▶ **WORK REQUIRED**: Return only the lines running from the top of the entries to the line with "Viewport: 930px width, 446px height.", inclusive, exactly as written.

▶ **SUPPLIED ENTRIES**:

•••••

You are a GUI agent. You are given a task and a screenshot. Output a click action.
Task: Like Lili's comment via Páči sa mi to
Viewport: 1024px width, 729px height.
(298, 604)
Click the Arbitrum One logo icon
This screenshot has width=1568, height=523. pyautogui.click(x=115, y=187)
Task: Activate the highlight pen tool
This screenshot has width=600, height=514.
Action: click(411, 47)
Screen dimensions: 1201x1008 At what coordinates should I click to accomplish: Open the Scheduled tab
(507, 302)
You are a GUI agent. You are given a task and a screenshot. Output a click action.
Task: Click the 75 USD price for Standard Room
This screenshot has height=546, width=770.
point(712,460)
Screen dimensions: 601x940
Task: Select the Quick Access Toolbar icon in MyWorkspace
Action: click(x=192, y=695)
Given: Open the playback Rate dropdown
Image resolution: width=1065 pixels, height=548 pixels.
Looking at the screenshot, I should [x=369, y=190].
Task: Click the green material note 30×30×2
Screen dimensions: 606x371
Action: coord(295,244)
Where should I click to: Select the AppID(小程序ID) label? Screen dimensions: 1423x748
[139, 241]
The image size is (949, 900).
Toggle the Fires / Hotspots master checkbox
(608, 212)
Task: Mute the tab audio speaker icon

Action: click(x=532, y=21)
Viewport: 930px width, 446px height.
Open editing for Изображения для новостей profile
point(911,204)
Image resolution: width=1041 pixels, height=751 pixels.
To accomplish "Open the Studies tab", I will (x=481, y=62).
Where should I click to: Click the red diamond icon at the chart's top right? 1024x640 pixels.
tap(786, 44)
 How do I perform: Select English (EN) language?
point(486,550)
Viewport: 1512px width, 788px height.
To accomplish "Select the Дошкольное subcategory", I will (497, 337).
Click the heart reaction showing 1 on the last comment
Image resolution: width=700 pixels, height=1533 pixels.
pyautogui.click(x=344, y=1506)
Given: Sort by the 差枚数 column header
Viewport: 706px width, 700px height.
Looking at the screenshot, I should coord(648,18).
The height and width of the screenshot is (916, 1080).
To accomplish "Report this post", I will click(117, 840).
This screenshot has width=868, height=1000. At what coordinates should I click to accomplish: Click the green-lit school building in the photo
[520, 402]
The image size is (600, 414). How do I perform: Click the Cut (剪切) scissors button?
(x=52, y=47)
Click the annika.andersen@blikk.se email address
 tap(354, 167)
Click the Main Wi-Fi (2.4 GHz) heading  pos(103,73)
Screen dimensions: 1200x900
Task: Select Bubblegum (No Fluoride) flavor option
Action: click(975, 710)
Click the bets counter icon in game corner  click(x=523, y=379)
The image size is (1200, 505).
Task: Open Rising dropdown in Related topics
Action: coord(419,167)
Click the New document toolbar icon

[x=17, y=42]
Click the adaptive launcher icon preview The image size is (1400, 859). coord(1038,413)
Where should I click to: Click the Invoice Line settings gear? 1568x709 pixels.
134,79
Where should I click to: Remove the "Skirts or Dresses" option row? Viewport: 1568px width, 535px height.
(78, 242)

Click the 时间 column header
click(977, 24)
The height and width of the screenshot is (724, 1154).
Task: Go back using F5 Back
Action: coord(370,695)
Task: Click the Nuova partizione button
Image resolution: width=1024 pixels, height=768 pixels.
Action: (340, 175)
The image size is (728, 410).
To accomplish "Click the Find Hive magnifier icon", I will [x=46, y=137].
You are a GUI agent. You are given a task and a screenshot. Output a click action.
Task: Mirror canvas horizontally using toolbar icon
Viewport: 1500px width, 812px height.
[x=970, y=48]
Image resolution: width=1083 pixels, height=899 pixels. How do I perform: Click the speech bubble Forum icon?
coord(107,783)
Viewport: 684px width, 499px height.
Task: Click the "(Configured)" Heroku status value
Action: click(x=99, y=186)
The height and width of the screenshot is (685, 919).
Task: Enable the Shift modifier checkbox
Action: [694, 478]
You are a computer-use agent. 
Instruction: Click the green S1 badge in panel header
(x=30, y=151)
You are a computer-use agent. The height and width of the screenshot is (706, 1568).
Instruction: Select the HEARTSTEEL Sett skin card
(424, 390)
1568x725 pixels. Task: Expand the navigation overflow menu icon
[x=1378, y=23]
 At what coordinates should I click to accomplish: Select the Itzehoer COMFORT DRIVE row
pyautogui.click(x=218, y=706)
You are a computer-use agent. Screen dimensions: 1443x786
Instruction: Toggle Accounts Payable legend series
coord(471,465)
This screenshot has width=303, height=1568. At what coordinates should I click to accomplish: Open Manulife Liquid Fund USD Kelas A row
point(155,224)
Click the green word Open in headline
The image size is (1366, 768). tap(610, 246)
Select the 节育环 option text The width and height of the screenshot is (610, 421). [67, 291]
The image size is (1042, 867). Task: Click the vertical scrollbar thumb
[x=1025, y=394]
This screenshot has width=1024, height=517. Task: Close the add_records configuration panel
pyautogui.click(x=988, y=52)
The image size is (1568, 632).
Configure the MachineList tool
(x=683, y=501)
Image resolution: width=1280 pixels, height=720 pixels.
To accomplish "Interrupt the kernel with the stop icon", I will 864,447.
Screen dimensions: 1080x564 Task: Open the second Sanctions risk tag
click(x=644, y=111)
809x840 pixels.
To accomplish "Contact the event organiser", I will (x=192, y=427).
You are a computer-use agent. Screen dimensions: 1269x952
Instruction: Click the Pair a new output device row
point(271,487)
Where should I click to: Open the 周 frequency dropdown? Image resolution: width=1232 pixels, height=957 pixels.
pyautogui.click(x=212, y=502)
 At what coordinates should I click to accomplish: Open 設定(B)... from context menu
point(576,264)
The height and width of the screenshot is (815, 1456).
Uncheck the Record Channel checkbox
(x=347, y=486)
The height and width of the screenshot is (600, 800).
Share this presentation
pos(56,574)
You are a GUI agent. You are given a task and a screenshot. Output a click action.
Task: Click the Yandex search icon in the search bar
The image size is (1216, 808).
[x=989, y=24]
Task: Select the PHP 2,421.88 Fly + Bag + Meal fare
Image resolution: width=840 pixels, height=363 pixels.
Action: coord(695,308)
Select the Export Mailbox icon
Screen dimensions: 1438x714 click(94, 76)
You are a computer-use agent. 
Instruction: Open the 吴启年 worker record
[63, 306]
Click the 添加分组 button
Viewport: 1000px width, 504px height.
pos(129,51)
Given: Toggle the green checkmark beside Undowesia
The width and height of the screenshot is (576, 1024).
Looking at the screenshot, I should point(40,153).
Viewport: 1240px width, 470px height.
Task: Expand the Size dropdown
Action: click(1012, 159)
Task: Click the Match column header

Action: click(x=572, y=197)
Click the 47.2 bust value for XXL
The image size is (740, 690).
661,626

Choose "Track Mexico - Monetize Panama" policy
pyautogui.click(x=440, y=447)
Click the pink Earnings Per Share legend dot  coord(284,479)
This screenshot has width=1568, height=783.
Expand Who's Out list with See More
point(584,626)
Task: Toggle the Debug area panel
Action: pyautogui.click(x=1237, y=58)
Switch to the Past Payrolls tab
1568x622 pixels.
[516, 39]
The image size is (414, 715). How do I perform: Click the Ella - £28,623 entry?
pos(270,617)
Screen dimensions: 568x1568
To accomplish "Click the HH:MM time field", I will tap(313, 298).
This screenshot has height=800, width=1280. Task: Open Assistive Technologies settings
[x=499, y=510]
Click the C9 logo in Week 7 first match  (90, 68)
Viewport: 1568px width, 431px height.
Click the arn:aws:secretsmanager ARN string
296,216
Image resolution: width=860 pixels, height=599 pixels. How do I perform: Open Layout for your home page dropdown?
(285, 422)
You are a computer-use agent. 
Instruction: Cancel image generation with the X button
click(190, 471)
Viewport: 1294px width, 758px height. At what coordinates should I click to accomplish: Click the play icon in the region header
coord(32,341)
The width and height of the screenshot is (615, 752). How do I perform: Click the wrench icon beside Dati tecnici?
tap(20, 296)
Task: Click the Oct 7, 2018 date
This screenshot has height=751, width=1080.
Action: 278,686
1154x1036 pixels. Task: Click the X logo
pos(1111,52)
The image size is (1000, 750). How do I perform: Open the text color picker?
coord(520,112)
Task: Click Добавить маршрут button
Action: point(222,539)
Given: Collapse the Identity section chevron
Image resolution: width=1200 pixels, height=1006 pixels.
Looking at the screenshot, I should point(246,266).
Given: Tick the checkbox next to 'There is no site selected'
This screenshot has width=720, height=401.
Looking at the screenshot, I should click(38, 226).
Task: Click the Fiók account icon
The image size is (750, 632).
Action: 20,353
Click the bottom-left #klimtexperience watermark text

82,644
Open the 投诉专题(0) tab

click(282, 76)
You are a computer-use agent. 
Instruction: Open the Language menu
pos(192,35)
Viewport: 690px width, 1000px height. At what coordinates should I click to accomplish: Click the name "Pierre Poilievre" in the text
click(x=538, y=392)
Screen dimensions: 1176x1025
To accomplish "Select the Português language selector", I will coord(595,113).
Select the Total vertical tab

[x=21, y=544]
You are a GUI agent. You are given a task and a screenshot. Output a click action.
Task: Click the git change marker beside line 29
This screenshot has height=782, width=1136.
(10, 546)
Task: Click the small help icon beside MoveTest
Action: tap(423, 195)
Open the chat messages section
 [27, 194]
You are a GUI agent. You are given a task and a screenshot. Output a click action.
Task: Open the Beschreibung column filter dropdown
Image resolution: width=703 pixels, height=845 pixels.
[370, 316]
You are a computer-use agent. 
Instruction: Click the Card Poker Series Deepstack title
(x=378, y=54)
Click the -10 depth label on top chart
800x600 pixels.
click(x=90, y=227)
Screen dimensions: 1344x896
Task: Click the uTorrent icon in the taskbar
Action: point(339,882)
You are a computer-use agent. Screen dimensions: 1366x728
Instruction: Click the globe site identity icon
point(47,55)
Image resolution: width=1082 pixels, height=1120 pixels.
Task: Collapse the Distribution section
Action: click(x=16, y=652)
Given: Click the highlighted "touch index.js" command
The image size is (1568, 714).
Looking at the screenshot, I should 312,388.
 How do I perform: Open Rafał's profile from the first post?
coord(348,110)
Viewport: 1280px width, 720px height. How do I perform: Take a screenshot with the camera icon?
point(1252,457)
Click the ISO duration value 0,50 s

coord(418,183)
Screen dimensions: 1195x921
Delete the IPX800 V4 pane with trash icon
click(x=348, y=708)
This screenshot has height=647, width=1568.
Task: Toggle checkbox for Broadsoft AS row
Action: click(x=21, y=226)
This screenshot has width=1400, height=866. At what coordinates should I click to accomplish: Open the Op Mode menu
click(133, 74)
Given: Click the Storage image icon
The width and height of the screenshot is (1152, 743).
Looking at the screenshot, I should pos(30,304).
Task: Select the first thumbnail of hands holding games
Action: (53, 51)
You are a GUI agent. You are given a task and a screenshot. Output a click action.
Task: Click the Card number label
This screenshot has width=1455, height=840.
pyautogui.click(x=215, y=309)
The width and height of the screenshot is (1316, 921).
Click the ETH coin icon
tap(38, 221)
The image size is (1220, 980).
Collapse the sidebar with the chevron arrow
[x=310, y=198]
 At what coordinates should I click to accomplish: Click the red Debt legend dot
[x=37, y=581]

•••••

▶ **EXERCISE SOLUTION**:
You are a GUI agent. You are given a task and a screenshot. Output a click action.
Task: Like Lili's comment via Páči sa mi to
Viewport: 1024px width, 729px height.
(298, 604)
Click the Arbitrum One logo icon
This screenshot has width=1568, height=523. pyautogui.click(x=115, y=187)
Task: Activate the highlight pen tool
This screenshot has width=600, height=514.
Action: click(411, 47)
Screen dimensions: 1201x1008 At what coordinates should I click to accomplish: Open the Scheduled tab
(507, 302)
You are a GUI agent. You are given a task and a screenshot. Output a click action.
Task: Click the 75 USD price for Standard Room
This screenshot has height=546, width=770.
point(712,460)
Screen dimensions: 601x940
Task: Select the Quick Access Toolbar icon in MyWorkspace
Action: click(x=192, y=695)
Given: Open the playback Rate dropdown
Image resolution: width=1065 pixels, height=548 pixels.
Looking at the screenshot, I should [x=369, y=190].
Task: Click the green material note 30×30×2
Screen dimensions: 606x371
Action: coord(295,244)
Where should I click to: Select the AppID(小程序ID) label? Screen dimensions: 1423x748
[139, 241]
The image size is (949, 900).
Toggle the Fires / Hotspots master checkbox
(608, 212)
Task: Mute the tab audio speaker icon

Action: click(x=532, y=21)
Viewport: 930px width, 446px height.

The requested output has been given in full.